* **Document excerpt**
=== Begin Enclosure ===

The Netherlands and Luxembourg are competing to become the world’s bio banking research hub.

The Netherlands and Luxembourg are battling to host the European biobanking and bimolecular research Infrastructure (BBMRI).

The BBMRI was set up with an initial budget of €5m from the European Commission to improve, join and coordinate more than 100 biobanks from different countries. The projects ultimate aim is to establish a large scale network to enable the sharing and access to human biological samples across Europe.

Under regulations offering favourable legal status to pan-European projects, the BBMRI must base its headquarters in only one member state. However a final decision on where it will be is in the process of being made.

Last month the Dutch government awarded €22.5m to establish a national biobanking infrastructure in a project that brings together several other research institutes and initiatives.

However, the government in Luxembourg has also announced that it will provide €140m for a five-year project which will enable experts there to team-up with a biotechnology company in Arizona called TGen.

=== End Enclosure ===

* **Records shown**
=== Begin Enclosure ===

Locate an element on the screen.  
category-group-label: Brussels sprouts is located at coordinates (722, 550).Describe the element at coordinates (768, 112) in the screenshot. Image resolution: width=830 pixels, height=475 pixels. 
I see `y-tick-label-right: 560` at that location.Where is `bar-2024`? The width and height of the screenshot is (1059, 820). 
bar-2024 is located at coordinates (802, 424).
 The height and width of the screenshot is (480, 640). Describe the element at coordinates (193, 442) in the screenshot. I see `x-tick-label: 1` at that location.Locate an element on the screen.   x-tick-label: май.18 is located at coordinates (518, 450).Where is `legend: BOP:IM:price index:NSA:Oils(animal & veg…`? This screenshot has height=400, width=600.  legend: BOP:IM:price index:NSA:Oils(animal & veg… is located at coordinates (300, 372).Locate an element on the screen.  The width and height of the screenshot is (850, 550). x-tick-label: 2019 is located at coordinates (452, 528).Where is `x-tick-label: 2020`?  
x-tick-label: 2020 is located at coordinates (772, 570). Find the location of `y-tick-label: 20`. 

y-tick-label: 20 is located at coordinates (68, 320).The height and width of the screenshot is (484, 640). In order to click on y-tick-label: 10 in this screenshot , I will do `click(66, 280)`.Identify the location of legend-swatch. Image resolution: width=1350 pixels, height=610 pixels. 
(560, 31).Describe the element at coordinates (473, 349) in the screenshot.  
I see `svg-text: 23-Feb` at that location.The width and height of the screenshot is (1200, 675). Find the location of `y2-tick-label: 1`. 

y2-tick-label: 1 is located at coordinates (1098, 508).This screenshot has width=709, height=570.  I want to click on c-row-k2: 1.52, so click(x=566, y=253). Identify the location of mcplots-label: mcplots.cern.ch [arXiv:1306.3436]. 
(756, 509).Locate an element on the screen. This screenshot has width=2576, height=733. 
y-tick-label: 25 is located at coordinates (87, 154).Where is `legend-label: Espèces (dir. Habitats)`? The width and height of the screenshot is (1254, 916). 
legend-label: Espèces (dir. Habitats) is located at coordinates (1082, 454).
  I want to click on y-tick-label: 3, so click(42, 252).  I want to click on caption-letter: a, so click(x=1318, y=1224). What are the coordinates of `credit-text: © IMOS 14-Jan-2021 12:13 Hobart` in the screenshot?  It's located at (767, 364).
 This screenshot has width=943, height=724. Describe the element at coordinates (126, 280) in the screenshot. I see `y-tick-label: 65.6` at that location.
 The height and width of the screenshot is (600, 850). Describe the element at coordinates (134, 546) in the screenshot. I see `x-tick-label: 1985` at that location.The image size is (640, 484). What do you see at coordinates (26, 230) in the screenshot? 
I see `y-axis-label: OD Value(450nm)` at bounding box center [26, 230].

=== End Enclosure ===

* **Exercise 1**
Please copy the stretch of the biobanking article from "The BBMRI was" through "institutes and initiatives.", word for word.
* **Exercise 2**
Write the next part of the article on the Dutch and Luxembourg bid to host the biobanking infrastructure, picking up after its final sentence.

* **Response box 1**
The BBMRI was set up with an initial budget of €5m from the European Commission to improve, join and coordinate more than 100 biobanks from different countries. The projects ultimate aim is to establish a large scale network to enable the sharing and access to human biological samples across Europe.

Under regulations offering favourable legal status to pan-European projects, the BBMRI must base its headquarters in only one member state. However a final decision on where it will be is in the process of being made.

Last month the Dutch government awarded €22.5m to establish a national biobanking infrastructure in a project that brings together several other research institutes and initiatives.

* **Response box 2**
Earlier this year, US Senator John McCain visited Luxembourg to meet with senior officials to lobby for closer ties between his state and Luxembourg in the biotech sector.

TGen and Luxembourg are jointly developing computer software that will help track and link tissue samples with patients for research. The tissue bank will serve as an international repository, analysis and distribution point for blood, serum, saliva, tumours and other samples, which will be made available to scientists

The BBMRI project is gaining significant interest from research projects from around the world, particularly from the US, where the biotech sector is heavily regulated.

Earlier this year the initiative became the first to benefit from VAT-free status in the EU under a new regulation agreed by EU leaders. The project is likely to cost around €170m by the time it is completed.